"""

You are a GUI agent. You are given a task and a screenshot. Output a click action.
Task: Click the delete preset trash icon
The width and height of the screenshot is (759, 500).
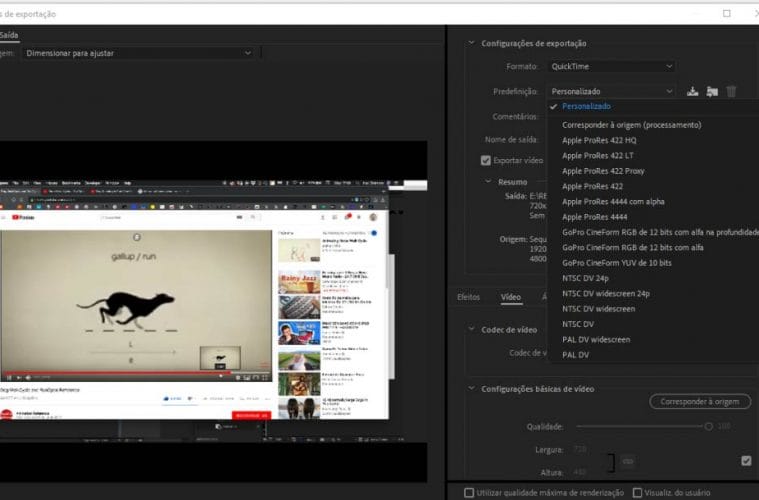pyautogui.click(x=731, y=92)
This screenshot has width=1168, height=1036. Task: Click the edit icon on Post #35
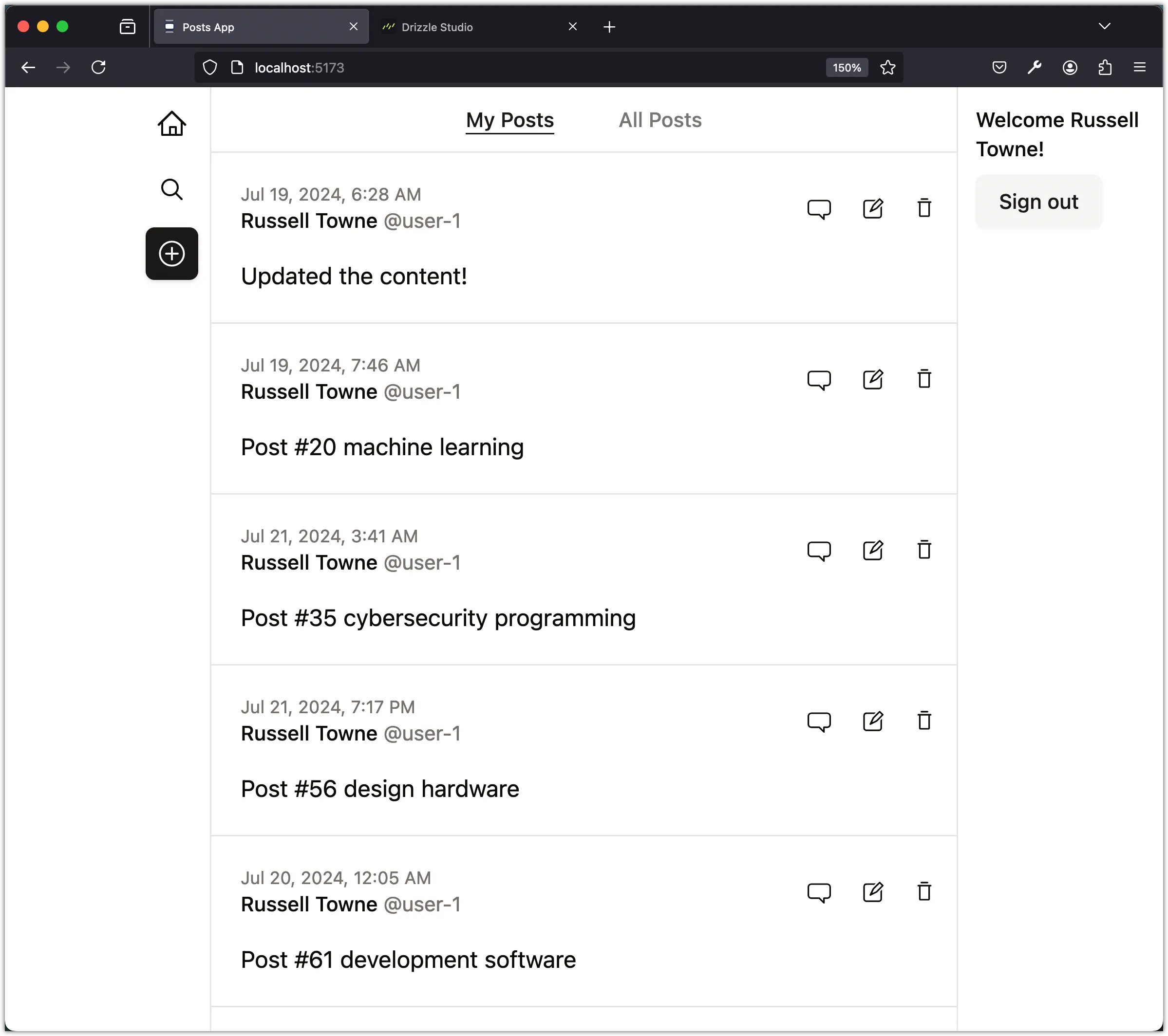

"""

__BRIEF__. Search the data for "icon". Copy every line that has it.

__ANSWER FOR THE TASK__.
Task: Click the delete preset trash icon
This screenshot has width=1168, height=1036. Task: Click the edit icon on Post #35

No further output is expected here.